2 of 3 people found the following review helpful:
5.0 out of 5 stars
The Short Form of Making Way, October 20, 2010
This review is from: Existence and Existents (Paperback)
Writing a review of a major work of philosophy is a preposterous act of presumption. So,instead, I will simply offer a thank you.
I have already recommended this book. This friend of mine is a self-taught student of philosophy who is truly exploring through this literature what Nietzsche's proclamation, "God is Dead" means to someone who is deeply committed to a spiritual practice.
"Existence and Existents" is an exploration of life's upsurge, in the language of philosophy, that accepts the "irremissible" (Levinas's word) onslaught of this upsurge, while not surrendering to its being "meaningless."
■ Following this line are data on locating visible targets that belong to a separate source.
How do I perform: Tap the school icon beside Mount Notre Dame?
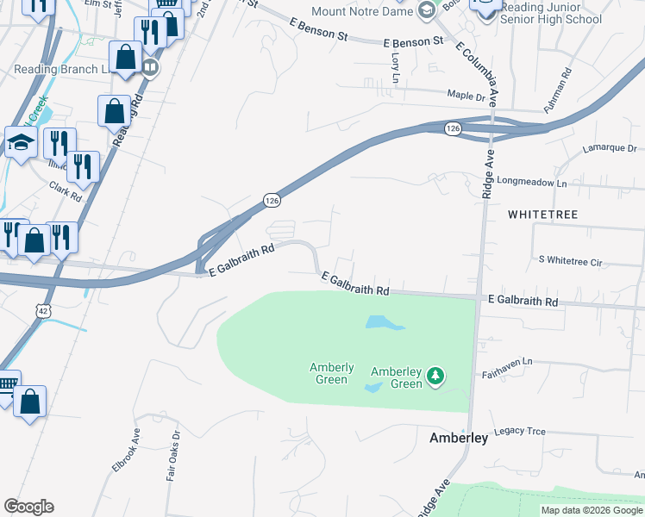tap(426, 10)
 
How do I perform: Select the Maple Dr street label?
tap(466, 95)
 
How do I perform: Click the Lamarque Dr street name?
tap(609, 148)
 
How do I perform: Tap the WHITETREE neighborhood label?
tap(542, 213)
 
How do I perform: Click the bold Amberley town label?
tap(459, 439)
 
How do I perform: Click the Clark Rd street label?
tap(66, 190)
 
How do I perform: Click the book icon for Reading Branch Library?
tap(150, 67)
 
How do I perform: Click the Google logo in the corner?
tap(28, 507)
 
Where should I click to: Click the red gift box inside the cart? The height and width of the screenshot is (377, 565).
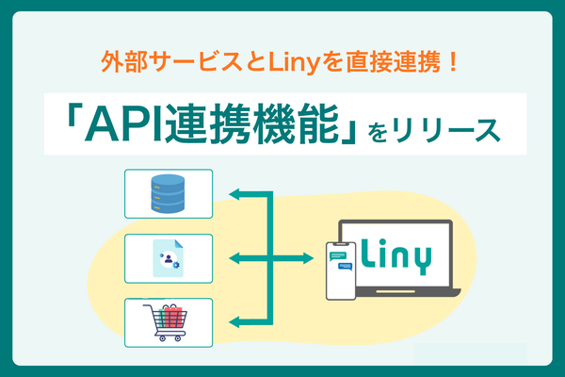[x=170, y=314]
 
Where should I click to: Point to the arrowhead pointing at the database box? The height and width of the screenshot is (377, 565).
[x=235, y=194]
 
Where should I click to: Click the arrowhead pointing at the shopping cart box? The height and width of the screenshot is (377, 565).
[x=235, y=322]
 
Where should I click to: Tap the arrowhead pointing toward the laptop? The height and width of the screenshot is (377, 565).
[x=308, y=257]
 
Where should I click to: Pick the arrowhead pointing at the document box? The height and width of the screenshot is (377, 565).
[x=235, y=257]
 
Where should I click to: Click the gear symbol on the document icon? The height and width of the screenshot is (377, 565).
[x=177, y=265]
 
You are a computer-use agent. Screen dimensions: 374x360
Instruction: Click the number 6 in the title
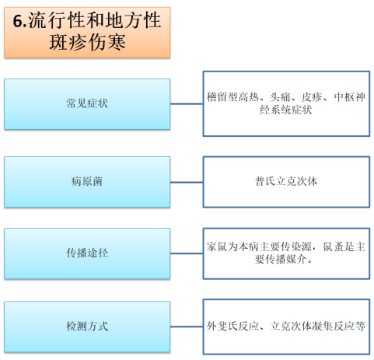(18, 21)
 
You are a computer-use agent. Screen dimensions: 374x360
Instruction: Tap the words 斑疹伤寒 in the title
(87, 42)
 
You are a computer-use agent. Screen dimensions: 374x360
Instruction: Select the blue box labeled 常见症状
(87, 104)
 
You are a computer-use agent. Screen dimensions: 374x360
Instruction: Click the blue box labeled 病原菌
(87, 182)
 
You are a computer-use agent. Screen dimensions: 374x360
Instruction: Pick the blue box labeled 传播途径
(87, 253)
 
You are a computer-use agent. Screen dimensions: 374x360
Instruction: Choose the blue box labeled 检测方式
(87, 327)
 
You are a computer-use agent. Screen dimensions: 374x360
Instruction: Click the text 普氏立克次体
(286, 181)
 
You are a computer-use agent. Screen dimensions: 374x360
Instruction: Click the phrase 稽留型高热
(232, 97)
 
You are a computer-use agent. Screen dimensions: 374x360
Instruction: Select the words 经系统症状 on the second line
(286, 110)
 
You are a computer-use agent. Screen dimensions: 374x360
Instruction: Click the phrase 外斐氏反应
(232, 326)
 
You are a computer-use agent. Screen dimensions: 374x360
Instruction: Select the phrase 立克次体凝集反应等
(318, 326)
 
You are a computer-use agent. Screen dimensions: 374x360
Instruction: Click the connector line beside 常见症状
(187, 104)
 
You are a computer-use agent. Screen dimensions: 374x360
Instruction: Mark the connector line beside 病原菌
(187, 182)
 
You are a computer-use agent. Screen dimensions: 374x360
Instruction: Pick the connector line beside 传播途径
(187, 253)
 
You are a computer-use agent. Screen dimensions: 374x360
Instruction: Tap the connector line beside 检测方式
(187, 327)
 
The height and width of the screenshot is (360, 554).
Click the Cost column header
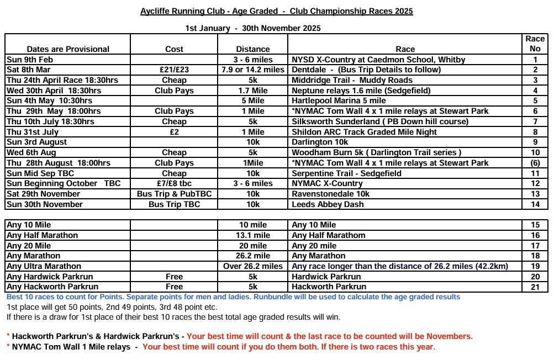(175, 49)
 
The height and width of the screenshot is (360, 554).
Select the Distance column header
(253, 49)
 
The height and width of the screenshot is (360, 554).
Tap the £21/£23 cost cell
(175, 70)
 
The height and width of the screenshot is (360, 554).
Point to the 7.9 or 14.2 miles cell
(253, 70)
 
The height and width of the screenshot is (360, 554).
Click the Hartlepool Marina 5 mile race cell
(339, 100)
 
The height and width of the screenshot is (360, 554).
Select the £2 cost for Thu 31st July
(175, 132)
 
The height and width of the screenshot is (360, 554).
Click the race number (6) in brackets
(535, 163)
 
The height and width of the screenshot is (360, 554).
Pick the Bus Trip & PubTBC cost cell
(175, 194)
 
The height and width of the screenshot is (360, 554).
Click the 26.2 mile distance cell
(253, 256)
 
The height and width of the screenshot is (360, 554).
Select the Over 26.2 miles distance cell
(253, 266)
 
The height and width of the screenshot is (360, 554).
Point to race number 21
(535, 287)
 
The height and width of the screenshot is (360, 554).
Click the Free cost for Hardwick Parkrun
(175, 277)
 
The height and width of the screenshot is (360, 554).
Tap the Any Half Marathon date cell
(43, 235)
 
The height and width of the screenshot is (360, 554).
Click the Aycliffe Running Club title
(277, 11)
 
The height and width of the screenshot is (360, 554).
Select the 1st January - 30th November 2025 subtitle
(253, 28)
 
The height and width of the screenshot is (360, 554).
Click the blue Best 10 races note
(233, 297)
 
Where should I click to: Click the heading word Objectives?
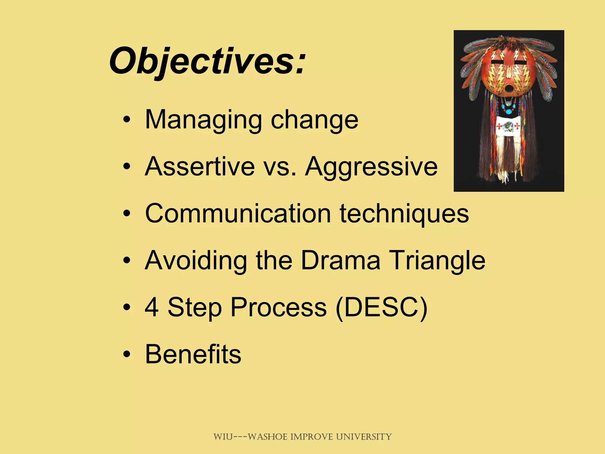[x=207, y=61]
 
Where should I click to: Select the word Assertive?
[x=200, y=166]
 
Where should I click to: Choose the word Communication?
[x=238, y=213]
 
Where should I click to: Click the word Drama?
[x=340, y=260]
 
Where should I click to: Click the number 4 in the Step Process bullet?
[x=152, y=307]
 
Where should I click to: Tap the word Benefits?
[x=193, y=354]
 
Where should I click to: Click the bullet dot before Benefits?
[x=127, y=354]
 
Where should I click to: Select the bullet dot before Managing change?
[x=127, y=120]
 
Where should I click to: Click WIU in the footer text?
[x=223, y=437]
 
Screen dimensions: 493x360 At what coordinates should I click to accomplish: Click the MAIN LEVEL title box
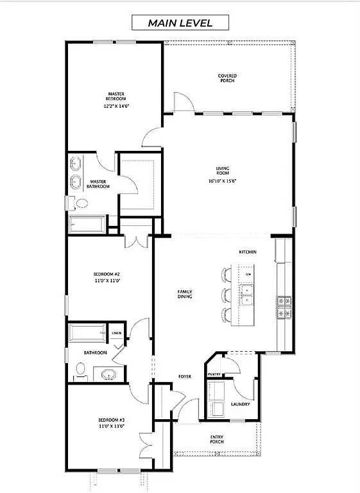(x=180, y=22)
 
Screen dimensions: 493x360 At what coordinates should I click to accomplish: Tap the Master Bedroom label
(x=116, y=96)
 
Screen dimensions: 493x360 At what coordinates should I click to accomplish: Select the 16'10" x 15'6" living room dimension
(x=223, y=182)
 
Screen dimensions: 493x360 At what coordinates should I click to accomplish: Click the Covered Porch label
(x=227, y=78)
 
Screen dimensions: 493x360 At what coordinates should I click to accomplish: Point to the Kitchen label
(x=248, y=252)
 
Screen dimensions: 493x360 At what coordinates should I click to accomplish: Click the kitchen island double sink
(x=248, y=295)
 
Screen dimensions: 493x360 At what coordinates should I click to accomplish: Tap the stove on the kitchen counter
(x=284, y=307)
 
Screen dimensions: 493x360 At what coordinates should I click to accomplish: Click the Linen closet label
(x=116, y=333)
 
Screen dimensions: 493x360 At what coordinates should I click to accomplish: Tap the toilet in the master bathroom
(x=80, y=203)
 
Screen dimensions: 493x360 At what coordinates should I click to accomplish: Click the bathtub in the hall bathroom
(x=87, y=334)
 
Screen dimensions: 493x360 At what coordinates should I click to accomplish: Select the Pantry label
(x=214, y=374)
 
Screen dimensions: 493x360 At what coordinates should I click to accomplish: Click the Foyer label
(x=185, y=376)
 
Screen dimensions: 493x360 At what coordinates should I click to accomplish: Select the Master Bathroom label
(x=99, y=184)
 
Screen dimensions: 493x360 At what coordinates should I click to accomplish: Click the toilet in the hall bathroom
(x=80, y=370)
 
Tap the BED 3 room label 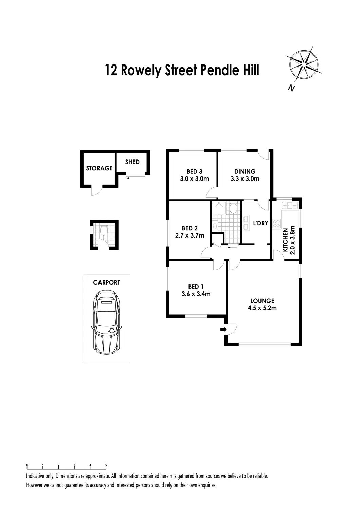point(194,171)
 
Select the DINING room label point(245,171)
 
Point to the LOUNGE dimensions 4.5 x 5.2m point(262,308)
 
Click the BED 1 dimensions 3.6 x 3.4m point(196,294)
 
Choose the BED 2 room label point(190,228)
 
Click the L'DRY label point(261,223)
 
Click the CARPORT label point(107,282)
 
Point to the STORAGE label point(99,168)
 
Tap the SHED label point(132,162)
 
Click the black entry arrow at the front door point(223,329)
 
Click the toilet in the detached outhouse point(105,232)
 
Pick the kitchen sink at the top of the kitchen point(289,205)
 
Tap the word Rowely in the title point(142,71)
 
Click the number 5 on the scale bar point(106,465)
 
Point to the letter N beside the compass point(291,88)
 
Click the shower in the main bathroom point(218,208)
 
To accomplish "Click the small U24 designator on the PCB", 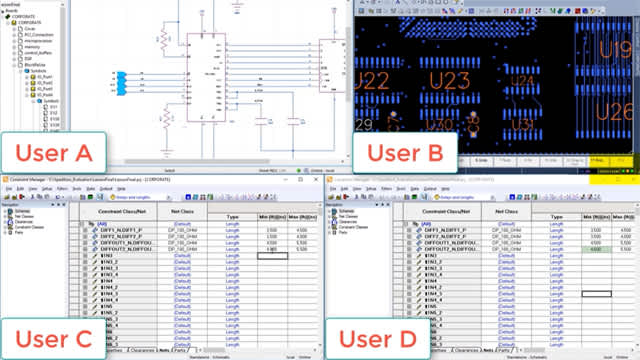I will click(x=521, y=81).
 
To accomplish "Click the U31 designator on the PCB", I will click(x=522, y=122).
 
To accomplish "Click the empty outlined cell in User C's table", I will click(x=272, y=256).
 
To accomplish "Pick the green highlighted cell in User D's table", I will click(x=598, y=250).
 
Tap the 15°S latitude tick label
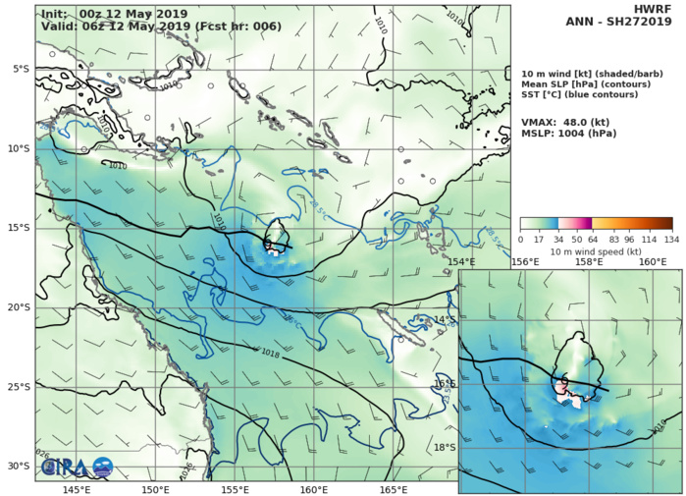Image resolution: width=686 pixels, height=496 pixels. pyautogui.click(x=19, y=228)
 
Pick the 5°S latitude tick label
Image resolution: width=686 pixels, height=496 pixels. pyautogui.click(x=19, y=69)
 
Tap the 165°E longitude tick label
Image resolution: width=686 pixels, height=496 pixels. pyautogui.click(x=393, y=488)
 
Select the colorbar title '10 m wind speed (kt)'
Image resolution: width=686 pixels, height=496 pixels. pyautogui.click(x=596, y=251)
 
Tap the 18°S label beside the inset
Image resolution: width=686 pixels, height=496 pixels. pyautogui.click(x=446, y=447)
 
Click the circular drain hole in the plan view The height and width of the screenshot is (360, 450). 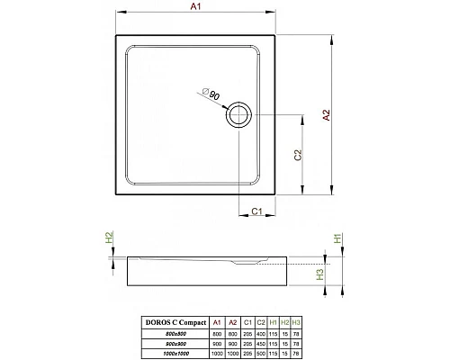coord(239,114)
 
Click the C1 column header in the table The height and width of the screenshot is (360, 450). coord(246,321)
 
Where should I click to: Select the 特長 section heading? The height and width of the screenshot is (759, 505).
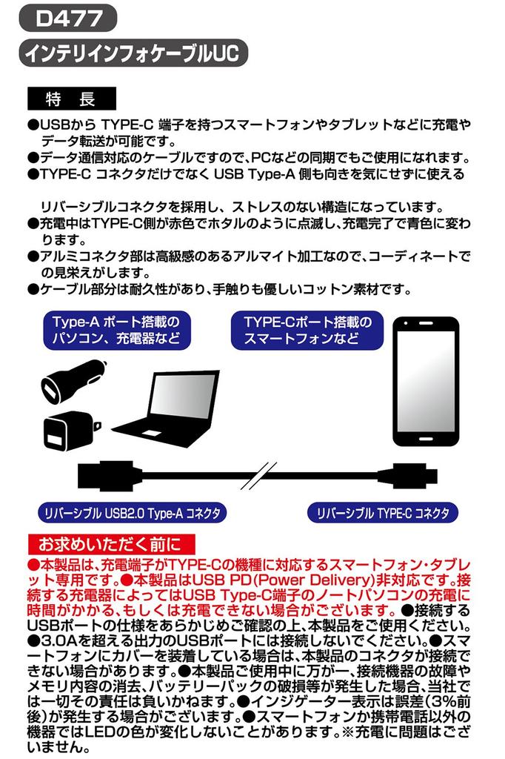70,98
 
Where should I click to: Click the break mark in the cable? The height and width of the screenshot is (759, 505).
255,474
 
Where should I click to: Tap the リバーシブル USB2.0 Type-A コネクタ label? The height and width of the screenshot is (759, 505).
133,512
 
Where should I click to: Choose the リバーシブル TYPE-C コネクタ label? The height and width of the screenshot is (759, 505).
383,512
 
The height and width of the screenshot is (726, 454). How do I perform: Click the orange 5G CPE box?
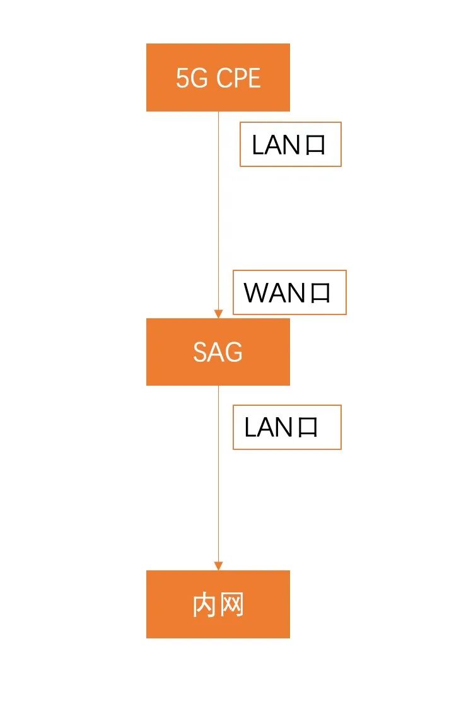pyautogui.click(x=218, y=78)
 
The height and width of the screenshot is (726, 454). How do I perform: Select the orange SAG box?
pyautogui.click(x=218, y=352)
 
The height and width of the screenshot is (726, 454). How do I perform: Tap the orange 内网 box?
pyautogui.click(x=218, y=604)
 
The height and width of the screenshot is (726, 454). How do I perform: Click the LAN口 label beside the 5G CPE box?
pyautogui.click(x=290, y=144)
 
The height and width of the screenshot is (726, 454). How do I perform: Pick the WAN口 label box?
pyautogui.click(x=289, y=292)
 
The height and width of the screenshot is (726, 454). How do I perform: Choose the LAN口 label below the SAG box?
pyautogui.click(x=287, y=427)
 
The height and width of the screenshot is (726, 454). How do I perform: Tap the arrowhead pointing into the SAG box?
pyautogui.click(x=218, y=313)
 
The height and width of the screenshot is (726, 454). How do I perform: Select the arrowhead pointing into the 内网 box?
pyautogui.click(x=218, y=565)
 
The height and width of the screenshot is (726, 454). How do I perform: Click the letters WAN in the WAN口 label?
pyautogui.click(x=274, y=293)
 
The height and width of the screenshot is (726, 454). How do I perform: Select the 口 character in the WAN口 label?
pyautogui.click(x=320, y=293)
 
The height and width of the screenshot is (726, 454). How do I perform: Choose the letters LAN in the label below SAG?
pyautogui.click(x=268, y=428)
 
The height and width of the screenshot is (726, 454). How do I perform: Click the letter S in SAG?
pyautogui.click(x=199, y=352)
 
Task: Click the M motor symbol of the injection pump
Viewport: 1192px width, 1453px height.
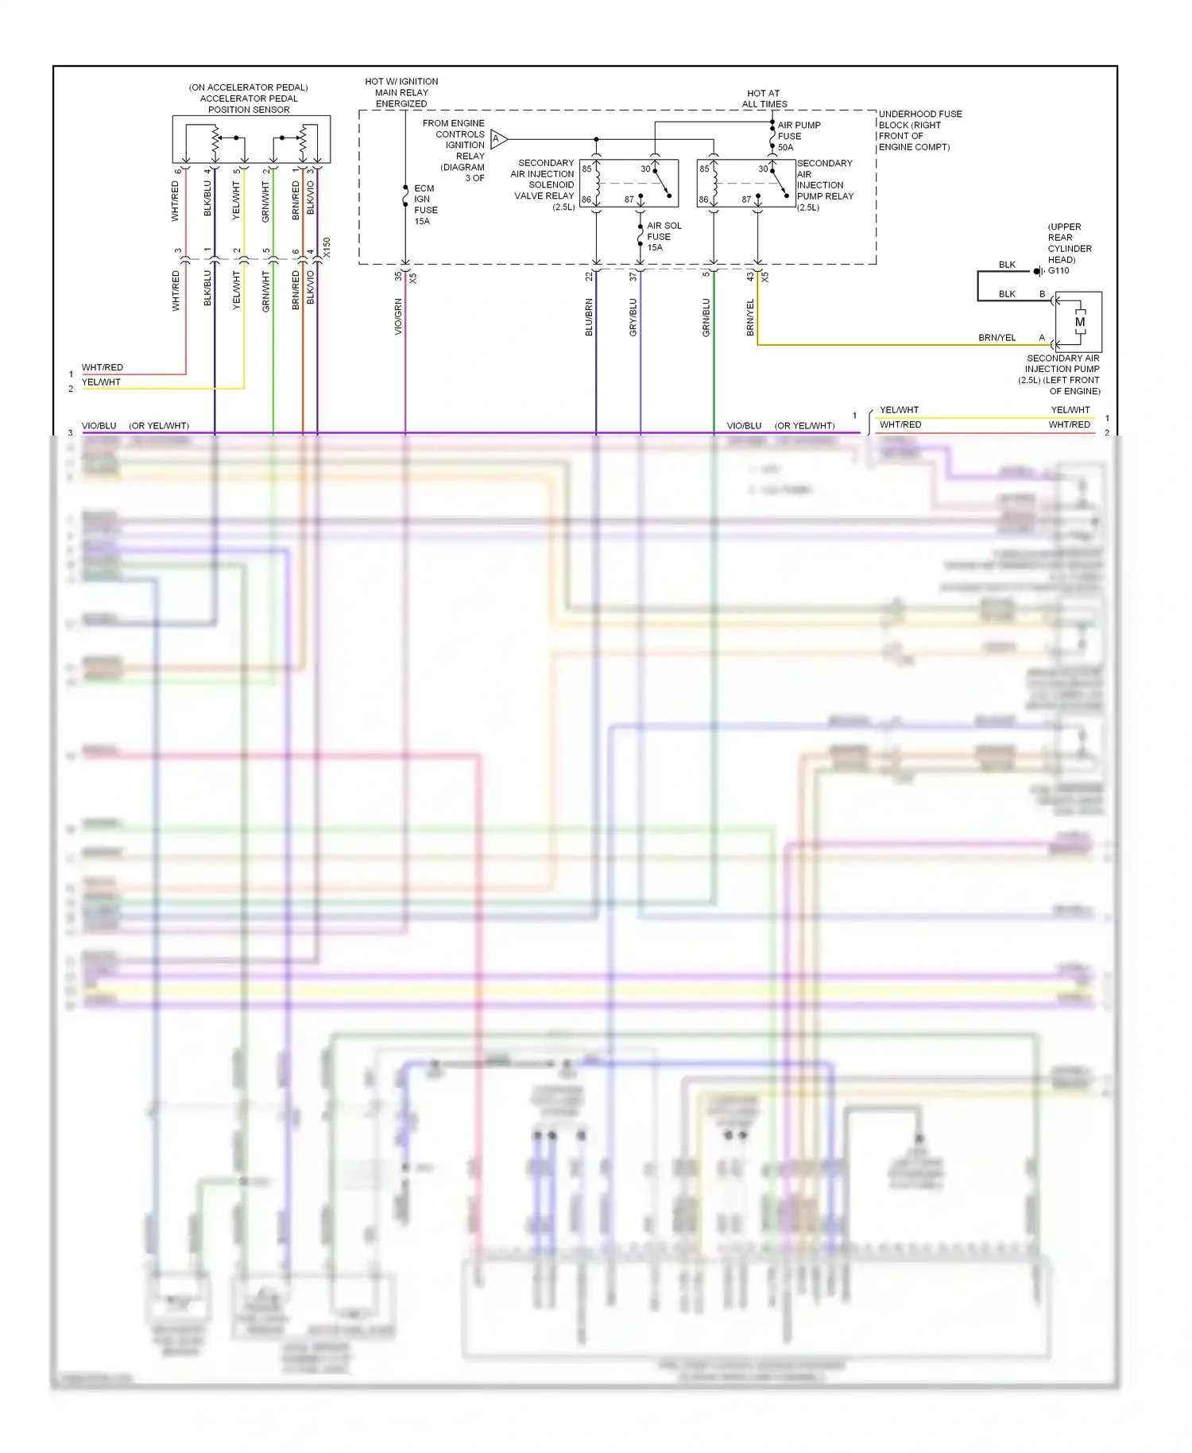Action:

The book also serves as a concise counterpoint to Heidegger's mythologizing romanticism of "being." Being is a construction of the already knowing, power-seeking, war-making (as Levinas' "Totality and Infinity" makes clear) subject. Existence, in contrast, knows nothing of being, and engenders "existents" as its self-forming instantiation in its on-going surge of potency, venturing ever onward.
This book therefore sets in motion, in my opinion, the terms and the notion that defines the work of philosophy in the decades ahead. We must come to see how coming forth, in instants and as hope, also yields the human endeavor among other existents and within a frame of that humans must surpass; and so it is the work of the human endeavor to take up its stance as existents always already amid the traces of all that comes and the "there is" that has already ventured beyond itself, no less the human.
God is dead means that we are now taking up the conditions, means and comprehensions that shape a human endeavor at all. Being is the mirror, but look up over it and there is the Other, the infinite writings of faces, all of whom write their coming from existence from the "there is" to exist here, in the "I am." What there "is" of this, we humans must give to ourselves, to others and to all that lies in our "proximity."
I recommend this book to all those who seek a new way of making it matter that the human endeavor take up its responsibility. The book requires work, thought, slow reading and reflection. It teaches us, there by, the ethic of becoming the living we are.